Source passage:
──────────

Kolisi Feeds The Thousands

Kolisi Feeds The Thousands

While many professional rugby players are spending their time at home, doing what they can in terms of exercise in anticipation of the unknown day when sport will be revisited, Springbok captain Siya Kolisi is pumping all of his considerable energy into saving the lives of thousands of South Africans.

Siya Kolisi: Rugby hero helping townships during lockdown - CNN

The South African government implemented lockdown procedures in March in an effort to curb the spread of COVID-19. However, while done with the best intentions, a tragic side-effect of this decision is that a great many people have lost their jobs, unable to make ends meet and are subsequently starving.

Siya’s recently formed Kolisi Foundation started off supplying gloves and sanitizers to front-line medical staff across the country. Now, however, the focus is on food parcels.


The situation in South Africa faces could be dire, with the national treasury warning that the possibility of 7 million people losing their jobs is very real and may bring the country’s unemployment rate to a staggering 50%.

“A lot of people are going hungry, in fact there were a lot before the pandemic, but with people being cut from work and without a job, they can’t even get the little bit (of food) they used to have every day,” Kolisi said.


“We are trying to help out where we can, especially in the township where it is really hard because people don’t have the land to farm. Then in the rural areas, people might have land, but they don’t have access to water. Those are the new challenges that we see every day.”

──────────

[Stored records]
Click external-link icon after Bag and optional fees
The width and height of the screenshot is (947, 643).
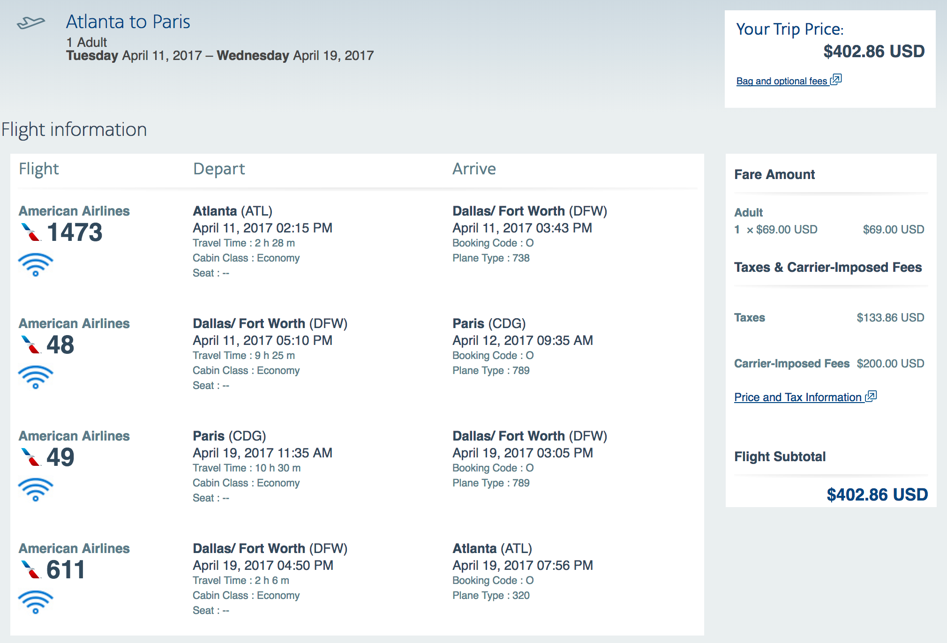[x=836, y=80]
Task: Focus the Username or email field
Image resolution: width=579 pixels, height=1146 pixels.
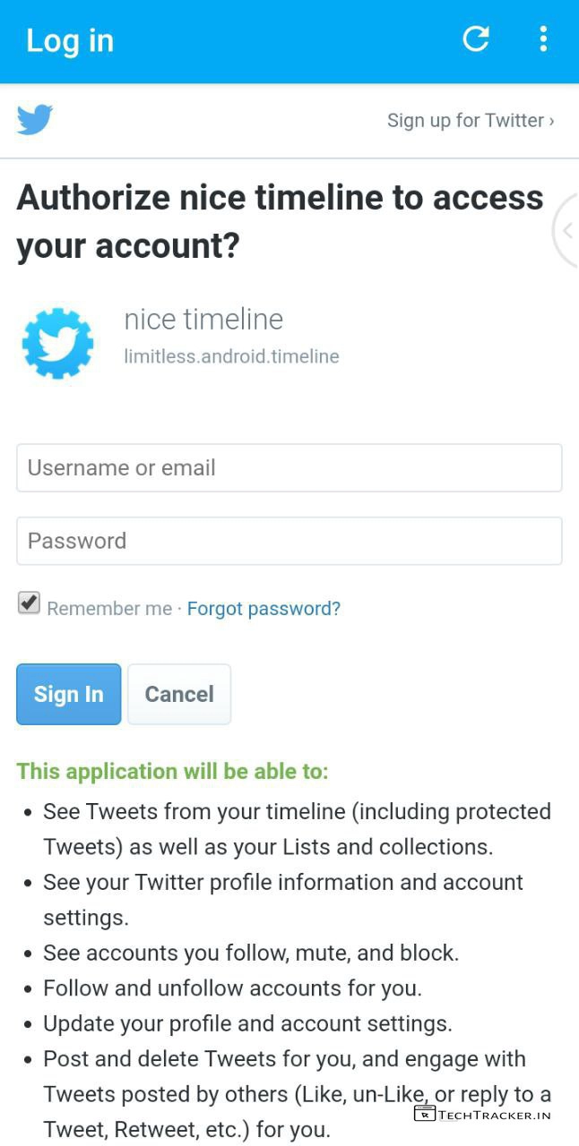Action: (289, 467)
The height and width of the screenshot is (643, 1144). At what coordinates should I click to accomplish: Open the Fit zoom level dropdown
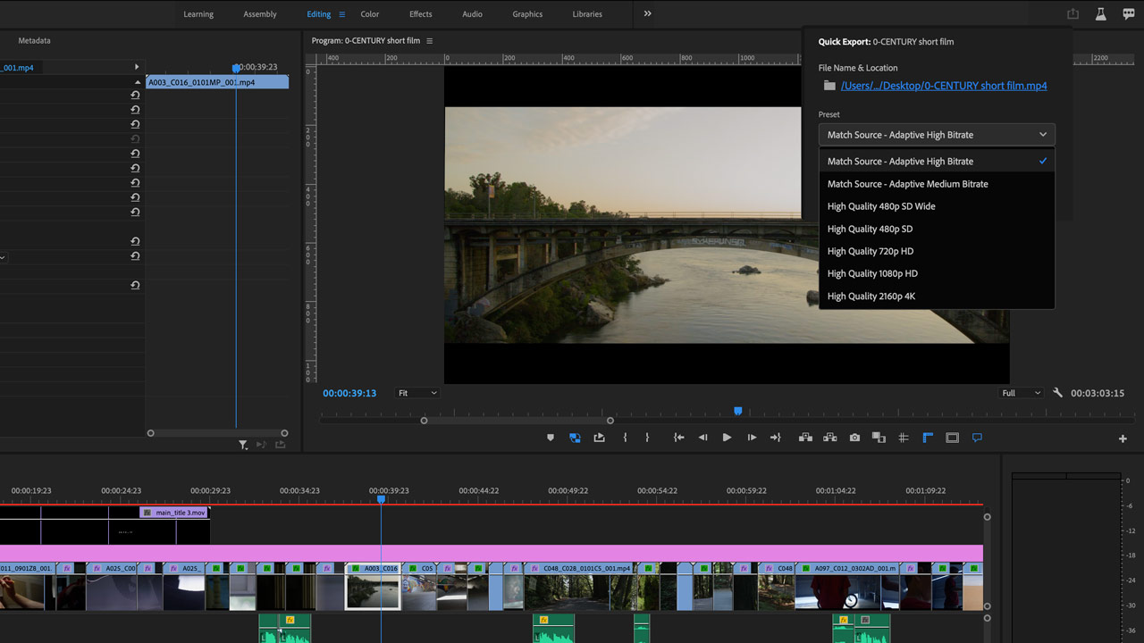click(x=417, y=393)
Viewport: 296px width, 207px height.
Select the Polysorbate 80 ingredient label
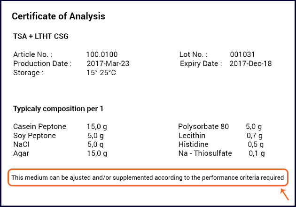pos(203,127)
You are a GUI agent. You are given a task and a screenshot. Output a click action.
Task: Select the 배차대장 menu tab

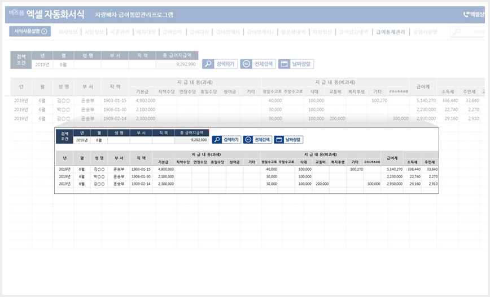tap(146, 32)
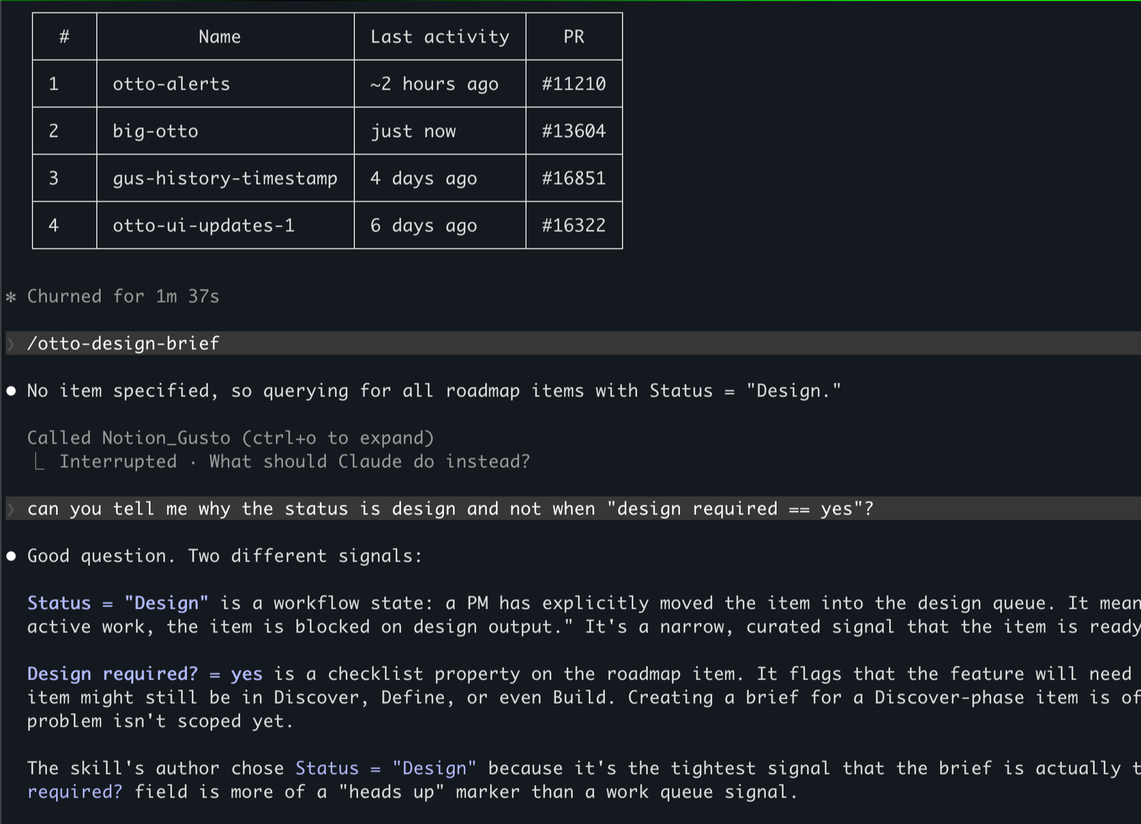Viewport: 1141px width, 824px height.
Task: Click the asterisk icon beside Churned
Action: pos(11,297)
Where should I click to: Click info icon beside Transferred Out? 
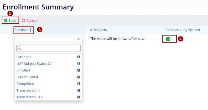79,97
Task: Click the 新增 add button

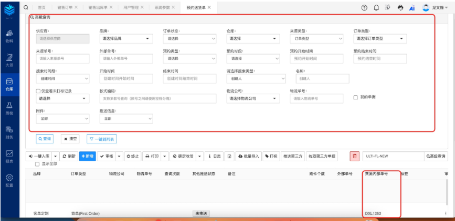Action: click(88, 156)
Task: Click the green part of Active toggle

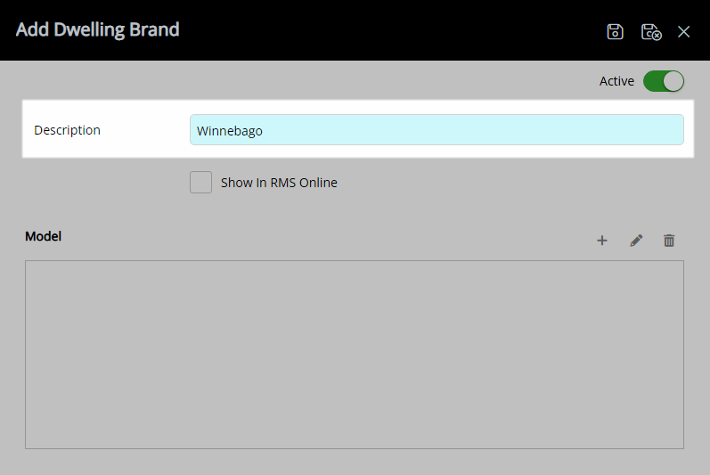Action: point(654,81)
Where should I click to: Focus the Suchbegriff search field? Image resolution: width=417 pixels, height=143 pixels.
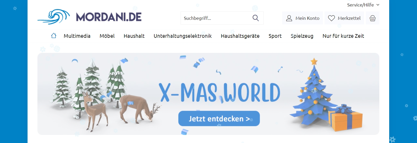click(216, 18)
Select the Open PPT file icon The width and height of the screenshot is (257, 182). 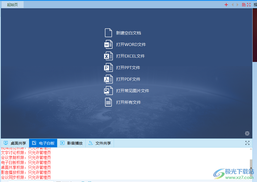108,67
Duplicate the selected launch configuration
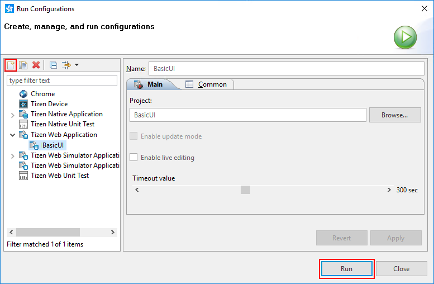Screen dimensions: 434x284 (23, 65)
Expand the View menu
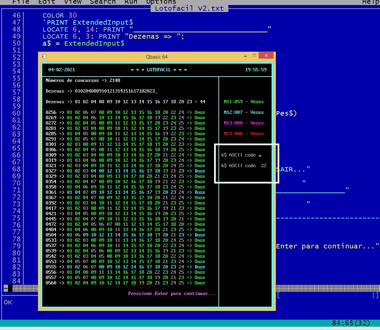 [x=72, y=2]
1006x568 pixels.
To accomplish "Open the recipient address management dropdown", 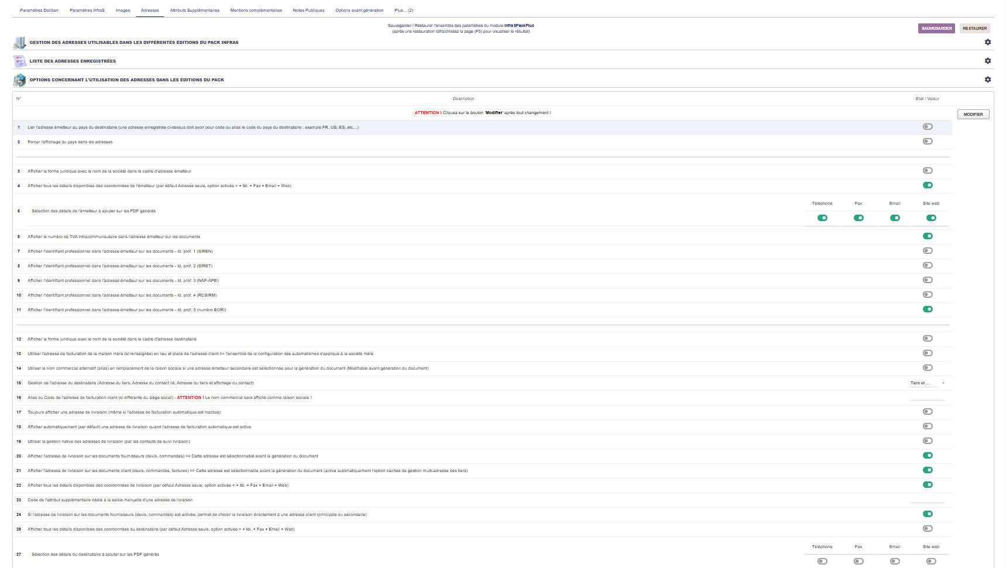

──────────

To do:
1. Update the Kolisi article between "The South African" and "on food parcels.", inclusive, with "lockdown procedures" changed to "lockdown measures".
2. Answer these from the Kolisi article:
(a) In what month did the South African government implement lockdown procedures?
(b) What did the Kolisi Foundation supply at first, and to whom?
(c) What unemployment rate does the article say South Africa could reach?
3. Resume the article about Siya Kolisi's food relief work from where it stops.

Answers by task:
1.
The South African government implemented lockdown measures in March in an effort to curb the spread of COVID-19. However, while done with the best intentions, a tragic side-effect of this decision is that a great many people have lost their jobs, unable to make ends meet and are subsequently starving.

Siya’s recently formed Kolisi Foundation started off supplying gloves and sanitizers to front-line medical staff across the country. Now, however, the focus is on food parcels.

2.
(a) March
(b) Gloves and sanitizers, to front-line medical staff across the country
(c) 50%

3.
The 28 year old Springbok openside shot to prominence last year when he led his team on a heroic and successful quest for the William Webb Ellis trophy in Japan. Still on top of the world, the young man’s humility and depth of human spirit seems to know no bounds, “I thought I knew what struggle was until I went to Limpopo,” he said, “Seeing people without water, using water from the side of the road or that the animals are drinking from. You will see a little kid actually bathing in that water. It was really painful to watch.”

Kolisi is allowed to travel during lockdown as his foundation is considered an essential service. This weekend he returns to Zwide, the township in which he grew up.

“We are [feeding] 500 in my township, all the streets that I used to walk and all the people I used to go and ask for bread ... now I am going to go and try and help out for the next couple of months.” he said.